Principaux renseignements
- L’instabilité politique persiste en Bulgarie, aucun parti n’étant en mesure de former un gouvernement stable.
- Les Bulgares font face à leur huitième élection anticipée en quatre ans en raison de l’échec des tentatives de coalition.
- Un gouvernement intérimaire dirigera le pays jusqu’à ce que de nouvelles élections permettent de résoudre la crise politique.
Après plusieurs semaines de manifestations contre la corruption et un budget controversé proposant des hausses d’impôts, la coalition du Premier ministre Rosen Zhelyazkov a démissionné le mois dernier. Cette démission a déclenché un processus constitutionnel en Bulgarie, l’État membre le plus pauvre de l’Union européenne.

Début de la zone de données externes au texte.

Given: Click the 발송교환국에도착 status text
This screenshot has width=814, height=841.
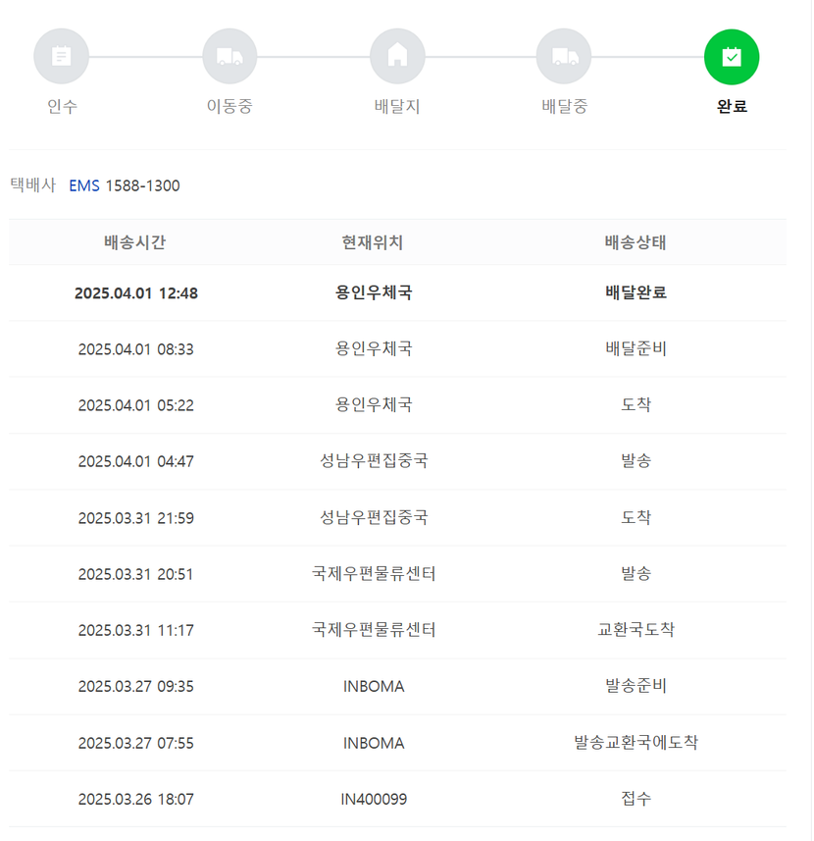Looking at the screenshot, I should click(636, 742).
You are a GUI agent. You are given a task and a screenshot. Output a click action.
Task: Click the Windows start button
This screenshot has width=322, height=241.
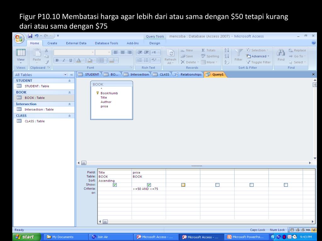pyautogui.click(x=27, y=237)
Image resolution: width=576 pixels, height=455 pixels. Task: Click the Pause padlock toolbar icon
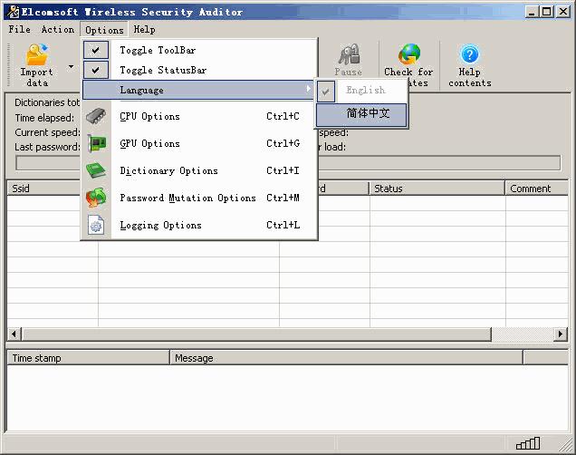tap(349, 54)
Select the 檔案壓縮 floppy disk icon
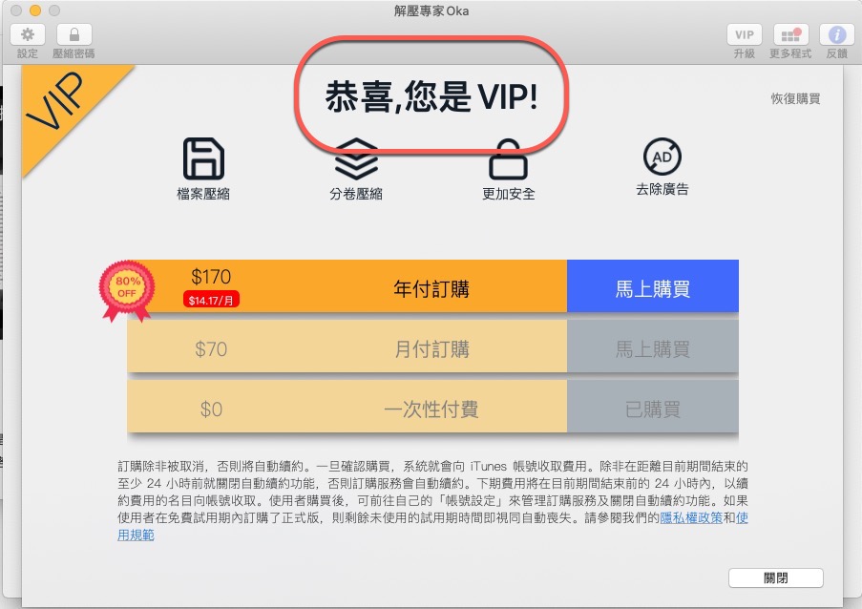 (x=203, y=158)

Échecs dans la formation d’un gouvernement
Le président Rumen Radev a proposé aux trois principaux partis (GERB-SDS, PP-DB et l’Alliance pour les droits et les libertés) de former un gouvernement. Cependant, tous trois ont décliné cette offre, incapables d’obtenir suffisamment de sièges pour former une majorité stable dans un parlement fragmenté. En conséquence, la Bulgarie organisera sa huitième élection anticipée en quatre ans.
De nouvelles élections à l’horizon
Radev a annoncé les élections imminentes. Il va maintenant nommer un gouvernement intérimaire et fixer la date des prochaines élections. La stabilité politique est cruciale pour que la Bulgarie puisse utiliser efficacement les fonds de l’UE pour le développement des infrastructures, attirer les investissements étrangers et lutter contre la corruption systémique.